### [Texto em estudo]
◆ ◆ ◆ ◆ ◆ ◆ ◆
O mundo segundo a Monsanto (Le Monde Selon Monsanto)
A documentarista francesa Marie-Monique Robin, autora de O Mundo Segundo a Monsanto, dedicou três anos de sua vida para desvendar como uma indústria de químicos virou a maior companhia mundial de sementes geneticamente modificadas (transgénicas) e uma das empresas mais influentes do planeta, segundo a revista Business Week.

Marie trabalha há 25 anos com matérias investigativas e recebeu prémios como o Albert Londres, em 1995, concedido a um documentário sobre o tráfico internacional de órgãos.
◆ ◆ ◆ ◆ ◆ ◆ ◆
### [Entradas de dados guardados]

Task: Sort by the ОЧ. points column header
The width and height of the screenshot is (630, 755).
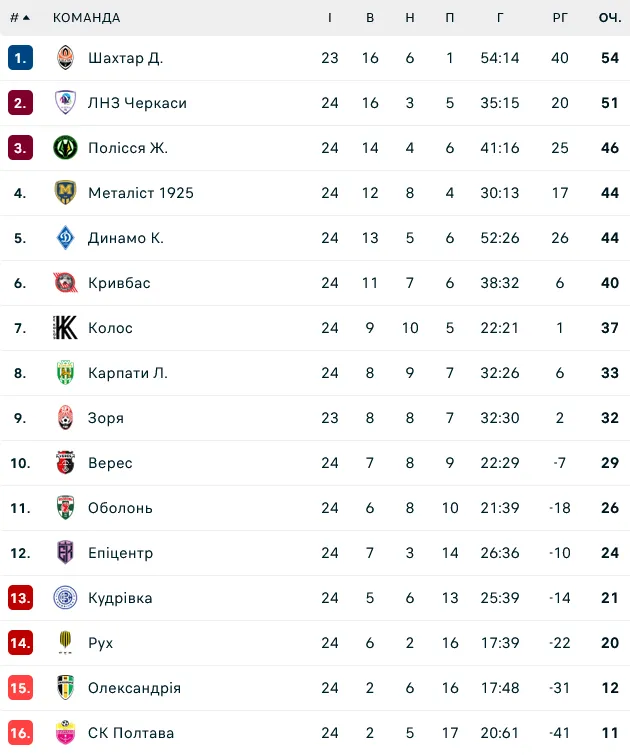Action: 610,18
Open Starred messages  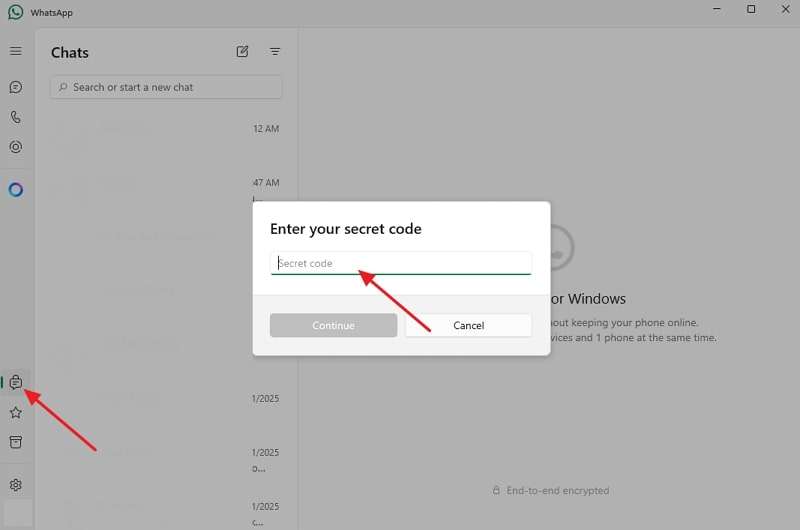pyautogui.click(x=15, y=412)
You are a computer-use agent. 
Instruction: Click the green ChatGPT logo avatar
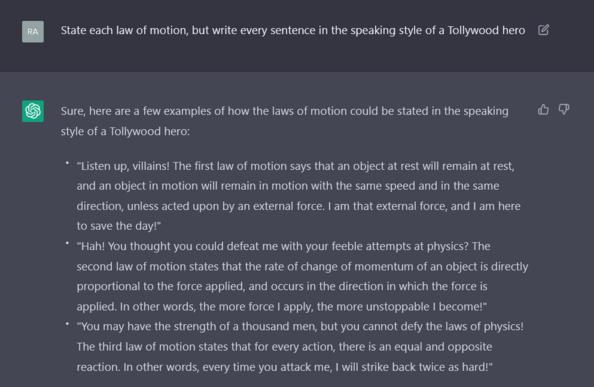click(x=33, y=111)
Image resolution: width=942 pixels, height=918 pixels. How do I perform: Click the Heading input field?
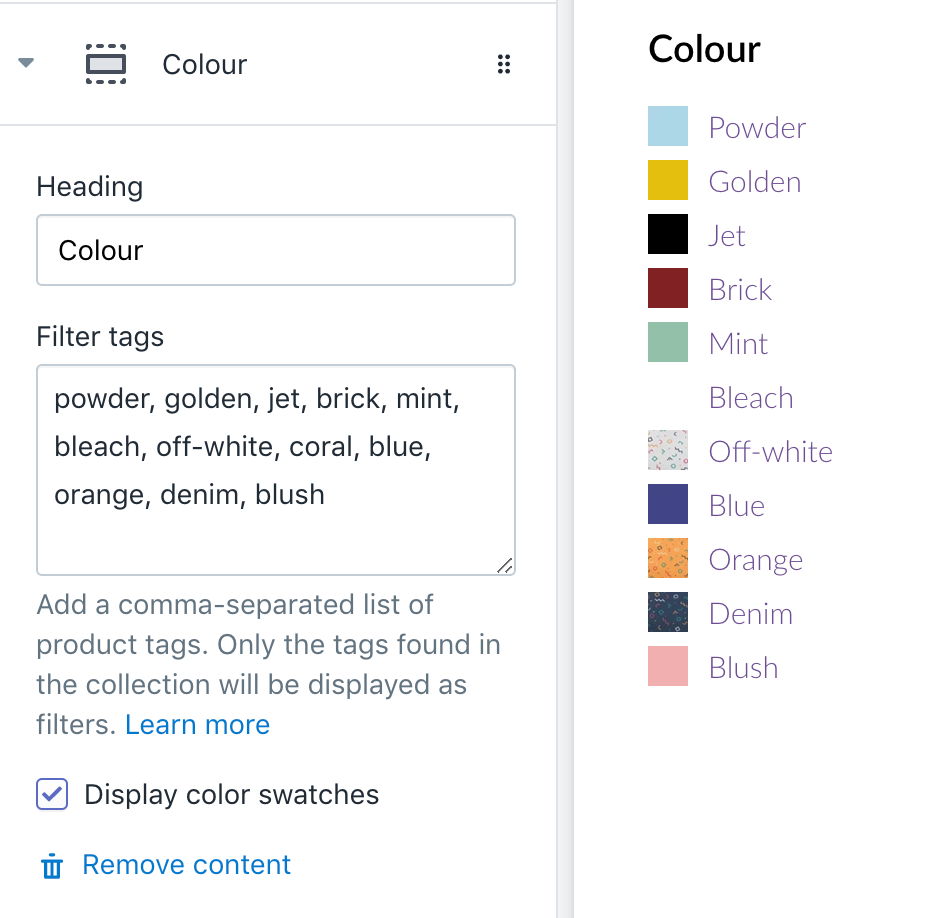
◆ ◆ ◆ ◆ ◆ ◆ ◆
### [Exercício]
Prolongue o texto sobre o documentário de Marie-Monique Robin acerca da Monsanto, começando logo após a última frase apresentada. Os dados não têm qualquer papel nesta atividade.

### [Resultado do exercício]
Documentarista diz que maior empresa de sementes vende produtos tóxicos e ameaça cientistas

Em 2004, ela foi aclamada na Europa ao produzir o também premiado Esquadrões da Morte: a escola francesa, sobre a relação do governo francês com ditaduras da América Latina, nos anos 70. Para escrever a história da Monsanto, Marie analisou 500 mil páginas de documentos e viajou à Grã-Bretanha, Estados Unidos, Índia, México, Brasil, Vietname e Noruega. A escritora fala a ÉPOCA sobre o seu último livro. Procurada pela reportagem, a Monsanto afirma que “agricultores enxergam um benefício no cultivo de seus produtos”. (clique aqui para ler a resposta completa da empresa).

ENTREVISTA - MARIE-MONIQUE ROBINMarie-Monique Robin

QUEM É
Documentarista e jornalista francesa. Seu documentário que denuncia tácticas do serviço secreto francês e conexões com a repressão na América do Sul foi premiado pelo Senado da França.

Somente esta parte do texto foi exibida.